Zweitens ist die Entwicklung unzureichend und das Pro-Kopf-BIP liegt immer noch unter dem weltweiten Durchschnitt. Einige westliche Medien stellen einige Daten Chinas aufgrund der Berechnung auf Basis der Kaufkraftparität ungewöhnlich hoch dar und zogen daraus die Schlussfolgerung, dass „Chinas Bruttonationaleinkommen an Platz eins in der Welt liegt“, oder dass „das Pro-Kopf-BIP Chinas das Niveau der Länder mit hohem Einkommen erreicht“ habe. Doch die meisten ihrer Berechnungen können einer genauen Prüfung nicht standhalten. Aus den Statistiken der maßgeblichen Institutionen berechnet der Internationale Währungsfonds das Pro-Kopf-BIP in Bezug auf die Kaufkraftparität und teilt Länder in drei Kategorien auf: entwickelte, aufstrebende und sich noch entwickelnde Volkswirtschaften. China gehört immer noch zur letzteren der drei Kategorien. Obwohl die Weltbank China nach dem Bruttonationaleinkommen pro Kopf in ein Land mit mittlerem und hohem Einkommen einteilt, lag das chinesische Bruttonationaleinkommen pro Kopf im Jahr 2017 jedoch 7.310 US-Dollar, was nur 15 Prozent des Wertes der USA und weniger als 25 Prozent des Wertes von Frankreich entsprach. Damit lag China nicht nur weit hinter den Ländern mit hohem Einkommen, sondern auch unter dem weltweiten Durchschnitt von 10.387 US-Dollar. Bei dem Pro-Kopf-BIP verhält es sich ähnlich. Chinas Pro-Kopf-BIP lag 2018 bei umgerechnet nur 9.700 US-Dollar und damit weit unter dem unteren Limit des Wertes eines Landes mit hohem Einkommen (13.000 US-Dollar). Außerdem kann das Pro-Kopf-BIP nicht als einziges Kriterium für die Eingliederung von Entwicklungsländern und Industrieländern angesetzt werden. Herangezogen werden müssen zudem wichtige Indikatoren wie der menschliche Entwicklungsindex des Entwicklungsprogramms der Vereinten Nationen: In diesem Bereich lag China 2017 weltweit auf Platz 86 – und damit nur im globalen Mittelfeld – weit hinter Deutschland, Großbritannien und anderen europäischen Ländern.
Drittens steht Chinas Entwicklung vor dem Problem, dass das ursprüngliche Entwicklungsmodell des Landes nicht nachhaltig ist und modernisiert werden muss. Das Niveau der gesamten sozialen Produktivität ist nach wie vor nicht hoch und deren Struktur auch nicht sinnvoll. Es liegt noch ein langer und schwieriger Weg vor uns, bevor die Entwicklungsart, die durch hohen Arbeitseinsatz und hohen Verbrauch gekennzeichnet ist, dauerhaft geändert werden kann.
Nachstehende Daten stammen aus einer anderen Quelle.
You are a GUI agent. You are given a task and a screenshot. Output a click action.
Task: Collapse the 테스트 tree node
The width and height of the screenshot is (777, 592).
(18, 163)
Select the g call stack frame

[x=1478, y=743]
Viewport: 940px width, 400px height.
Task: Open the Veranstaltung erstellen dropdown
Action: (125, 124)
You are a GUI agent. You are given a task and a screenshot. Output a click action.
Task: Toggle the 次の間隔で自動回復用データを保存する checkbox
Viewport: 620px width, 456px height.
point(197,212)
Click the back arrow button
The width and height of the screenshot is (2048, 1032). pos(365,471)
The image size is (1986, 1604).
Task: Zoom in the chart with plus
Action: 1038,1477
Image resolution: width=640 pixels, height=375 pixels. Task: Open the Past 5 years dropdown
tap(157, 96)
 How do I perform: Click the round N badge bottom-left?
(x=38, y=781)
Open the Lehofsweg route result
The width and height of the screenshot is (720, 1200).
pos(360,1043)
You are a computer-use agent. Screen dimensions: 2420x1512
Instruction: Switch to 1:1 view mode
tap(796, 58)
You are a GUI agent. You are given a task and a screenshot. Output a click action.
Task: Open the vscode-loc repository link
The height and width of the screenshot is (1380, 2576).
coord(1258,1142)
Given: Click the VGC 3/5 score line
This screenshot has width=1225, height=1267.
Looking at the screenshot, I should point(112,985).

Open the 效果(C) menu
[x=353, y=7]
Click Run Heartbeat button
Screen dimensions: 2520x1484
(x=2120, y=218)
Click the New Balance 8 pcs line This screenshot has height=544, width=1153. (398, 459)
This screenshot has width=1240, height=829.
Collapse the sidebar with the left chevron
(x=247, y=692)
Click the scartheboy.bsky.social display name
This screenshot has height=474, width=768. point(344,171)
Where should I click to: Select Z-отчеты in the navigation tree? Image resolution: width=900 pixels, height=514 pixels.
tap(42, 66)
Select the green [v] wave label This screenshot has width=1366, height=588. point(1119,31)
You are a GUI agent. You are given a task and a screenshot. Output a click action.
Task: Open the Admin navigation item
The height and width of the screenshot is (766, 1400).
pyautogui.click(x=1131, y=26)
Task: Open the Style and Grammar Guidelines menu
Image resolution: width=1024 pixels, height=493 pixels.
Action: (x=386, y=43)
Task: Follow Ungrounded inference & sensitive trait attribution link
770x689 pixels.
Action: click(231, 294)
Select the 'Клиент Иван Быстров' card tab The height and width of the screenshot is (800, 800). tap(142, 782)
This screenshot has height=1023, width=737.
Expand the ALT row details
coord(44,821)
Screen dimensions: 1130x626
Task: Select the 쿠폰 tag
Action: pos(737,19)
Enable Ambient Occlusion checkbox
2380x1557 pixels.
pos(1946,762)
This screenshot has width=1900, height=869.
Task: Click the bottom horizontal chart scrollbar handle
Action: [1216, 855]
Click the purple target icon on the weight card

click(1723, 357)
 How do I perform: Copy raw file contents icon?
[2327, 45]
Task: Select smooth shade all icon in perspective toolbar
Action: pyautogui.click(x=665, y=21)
Künftig sollte China bei seiner Entwicklung den Umweltindikatoren hohe Bedeutung beimessen, da das Volk immer höhere Anforderungen an diesen Bereich stellt. Ferner ist die Effizienz der Investitionen zu steigern, weil Chinas aktuelle Investitionseffizienz auf etwa 1: 7 gesunken ist, was deutlich niedriger ist als in entwickelten Ländern.
Daraus ergibt sich, dass Chinas Wirtschaft zwar mit großen Zahlen aufwarten kann, aber nicht über genügend Stärke sowie wissenschaftliche und technologische Innovationsfähigkeit verfügt. Verglichen mit den entwickelten Ländern liegt Chinas Fertigungsindustrie trotz des riesigen Wirtschaftsvolumens am unteren Ende der globalen Industriekette. Auch die Handelsstruktur Chinas ist nach wie vor relativ schlecht, da es bei den meisten Exporten um billige „körperliche Arbeit“ geht und bei den Importen um teure „Gehirnarbeit“. Chinas Kulturaufbau, nationale Verteidigungsstärke, Wissenschaft und Technologie sowie der Modernisierungsgrad der sozialen Governance müssen ebenfalls weiter verbessert werden.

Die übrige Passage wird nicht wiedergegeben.